Der Junge, der in seinen wilden Jahren alles kaputt schlagen wollte, was ihn kaputt macht, der dann später, geläuterter und lyrischer mit einer Vision spielte, die Charme hatte. Das alles, so ließ der schon lange in kühler Erde ruhende Rio Reiser verlauten, denn alles, und noch viel mehr, würd ich machen, wenn ich König von Deutschland wär. Rio Reiser wäre nicht der einzige, der sich wundern würde, was aus dem rebellischen und visionären Deutschland geworden ist. Selbst zu einem Zeitpunkt, zu dem ein König endlich einmal, quasi über Nacht, zuschlagen könnte, selbst zu einem solchen Zeitpunkt liegt das Leichentuch des Schweigens über dem Land. Als herrschte hier nur ein Monarch, nämlich der der Schattenwelt. Denn wo die Phantasie keinen Platz mehr hat, da ist es trostlos, auch bei vollen Töpfen.

Denn, selbst laut Verfassung, hat das Land seit letzter Woche keine Regierung mehr. Ja, die alte wurde abgewählt und die neue hat sich noch nicht konstituiert. Da tüfteln jetzt die unterschiedlichen Fraktionen eines wie auch immer gearteten Mittelstandes an einer programmatischen Konsens-Formel. Egal, wie diese aussehen wird, wer nicht zum Mittelstand zu rechnen ist, und das ist die numerische Mehrheit, wird sich in den nächsten Jahren umsehen können. Wonach? Nach einem König, der zumindest das Prädikat des aufgeklärten Monarchen verdiente und den so genannten Kleinen Mann auch auf dem Zettel hat. Von den Piraten aus dem fernen Jamaika ist auf jeden Fall keine Staatsführung zu erwarten, die des Volkes Zufriedenheit wird erzeugen können. Aber wie steht es schon in der Bibel: Den sieben mageren Jahren werden weitere sieben magere Jahre folgen. Stimmt das wirklich? Ja, das geht so lange, bis du aufstehst und dich deiner visionären Pflicht erinnerst und der Welt neue Hoffnung bringst.

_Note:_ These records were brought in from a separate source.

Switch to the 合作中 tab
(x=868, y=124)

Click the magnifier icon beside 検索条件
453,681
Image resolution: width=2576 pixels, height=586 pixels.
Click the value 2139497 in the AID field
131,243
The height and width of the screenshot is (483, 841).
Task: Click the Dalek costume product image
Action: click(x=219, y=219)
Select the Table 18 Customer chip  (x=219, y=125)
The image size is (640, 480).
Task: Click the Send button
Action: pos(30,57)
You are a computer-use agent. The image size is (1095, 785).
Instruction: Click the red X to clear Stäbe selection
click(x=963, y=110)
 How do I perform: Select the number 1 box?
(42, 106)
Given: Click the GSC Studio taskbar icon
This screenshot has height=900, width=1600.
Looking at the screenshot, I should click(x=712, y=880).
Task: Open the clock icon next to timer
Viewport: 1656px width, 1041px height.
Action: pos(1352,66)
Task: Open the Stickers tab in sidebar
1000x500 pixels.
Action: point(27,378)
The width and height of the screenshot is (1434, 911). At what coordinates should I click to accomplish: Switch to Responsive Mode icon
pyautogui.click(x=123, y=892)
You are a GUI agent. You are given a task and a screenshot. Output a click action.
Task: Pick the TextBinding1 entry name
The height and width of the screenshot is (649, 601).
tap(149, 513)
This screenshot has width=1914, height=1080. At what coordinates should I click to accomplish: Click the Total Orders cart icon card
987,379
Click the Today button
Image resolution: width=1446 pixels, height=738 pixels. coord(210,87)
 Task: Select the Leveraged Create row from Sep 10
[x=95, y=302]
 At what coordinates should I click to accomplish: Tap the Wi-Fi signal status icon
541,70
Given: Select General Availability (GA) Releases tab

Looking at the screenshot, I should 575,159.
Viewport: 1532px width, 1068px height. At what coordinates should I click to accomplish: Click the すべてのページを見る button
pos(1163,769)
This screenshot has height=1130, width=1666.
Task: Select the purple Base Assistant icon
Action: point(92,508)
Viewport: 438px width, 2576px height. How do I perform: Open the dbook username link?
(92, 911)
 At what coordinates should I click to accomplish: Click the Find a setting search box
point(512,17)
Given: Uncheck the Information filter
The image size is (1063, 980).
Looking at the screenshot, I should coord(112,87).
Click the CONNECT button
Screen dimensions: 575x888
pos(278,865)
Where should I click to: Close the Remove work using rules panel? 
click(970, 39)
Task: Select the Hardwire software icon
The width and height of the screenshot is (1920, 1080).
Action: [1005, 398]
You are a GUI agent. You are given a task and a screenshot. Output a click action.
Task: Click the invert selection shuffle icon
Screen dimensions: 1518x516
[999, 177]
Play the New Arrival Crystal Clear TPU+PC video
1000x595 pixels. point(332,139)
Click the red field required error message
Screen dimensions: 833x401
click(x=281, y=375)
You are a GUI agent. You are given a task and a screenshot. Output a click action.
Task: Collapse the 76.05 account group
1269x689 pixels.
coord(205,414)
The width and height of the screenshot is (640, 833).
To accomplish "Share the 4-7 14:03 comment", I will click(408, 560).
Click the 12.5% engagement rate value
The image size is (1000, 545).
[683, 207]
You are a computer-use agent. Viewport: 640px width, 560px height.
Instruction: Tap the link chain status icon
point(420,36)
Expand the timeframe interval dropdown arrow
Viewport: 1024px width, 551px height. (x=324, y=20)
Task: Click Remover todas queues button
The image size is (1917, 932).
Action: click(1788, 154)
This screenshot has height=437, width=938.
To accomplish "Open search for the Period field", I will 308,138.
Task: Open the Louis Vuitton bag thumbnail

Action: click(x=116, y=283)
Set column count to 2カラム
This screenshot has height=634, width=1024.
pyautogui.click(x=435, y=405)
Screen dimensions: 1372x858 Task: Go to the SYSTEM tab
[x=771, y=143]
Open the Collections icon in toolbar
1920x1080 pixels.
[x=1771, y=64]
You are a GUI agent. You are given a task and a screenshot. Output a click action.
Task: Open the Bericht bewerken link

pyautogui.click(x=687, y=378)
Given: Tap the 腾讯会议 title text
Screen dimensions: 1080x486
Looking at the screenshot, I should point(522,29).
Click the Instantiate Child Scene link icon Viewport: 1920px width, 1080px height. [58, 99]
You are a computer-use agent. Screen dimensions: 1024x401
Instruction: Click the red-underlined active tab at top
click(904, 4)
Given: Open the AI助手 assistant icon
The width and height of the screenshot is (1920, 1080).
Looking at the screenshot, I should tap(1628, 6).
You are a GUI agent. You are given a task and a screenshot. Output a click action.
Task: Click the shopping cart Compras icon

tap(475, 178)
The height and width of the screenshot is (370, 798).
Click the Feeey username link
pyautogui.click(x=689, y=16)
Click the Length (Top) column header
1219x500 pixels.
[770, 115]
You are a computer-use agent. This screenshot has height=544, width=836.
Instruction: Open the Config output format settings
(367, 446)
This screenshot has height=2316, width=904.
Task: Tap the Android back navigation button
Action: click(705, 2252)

Jetzt wäre die Zeit für einen König von Deutschland. Der könnte einfach in den Reichstag, den sie heute Bundestag nennen, marschieren, mit Gefolge und den Insignien der Macht, vielleicht einem schlichten Hammer und einer Waage, und den erstaunten Gefolgsleuten der parlamentarischen Demokratie erklären, dass er auch in Zukunft ihren Rat benötige, aber erst einmal einige Dinge gerichtet werden müssten, die sich nicht in endlosen Debatten herausschrieben ließen.

Und dann würde der König von Deutschland mit milder Rede und mitfühlenden Worten diese Dinge benennen. Wie er die Geldverleiher für eine Zeit in den Turm werfen ließe, wie er die Hersteller der Droschken unter Druck setzen wolle, damit sie nicht mehr die Luft verpesteten mit ihren alten Modellen, wie er die kleinen, emsigen Untertanen, die nur von ihrer Hände Arbeit lebten, von der Steuer befreien und die fetten, reichen, mit mehreren Wohnsitzen ausgestatteten Bürger dafür mehr zur Kasse bitten würde. Und dass er alle Teile der Armee zurück nach Hause hole, denn sie seien da, das Land zu verteidigen, und das ginge nur von heimischem Boden aus, und sonst nichts. Und wie er das Recht, als Mitglied des Reiches zu werden erwürbe, wenn man schlicht hier geboren sei. Und natürlich gebe es Saturnalien, es würde einmal wieder so richtig gefeiert und gesoffen, und die Bürger sollten wieder lernen, ihr Maul auf zu machen und alles zu kritisieren, wobei sie mithelfen könnten, es zu verbessern.

Aber, obwohl der König immer noch redet, wird klar, dass selbst der Zustand eines regierungslosen Landes keinen König hervorbringen wird. Nicht einmal in der Phantasie. Denn die ist auch tot. Und was will ein König in einem Land ohne Phantasie?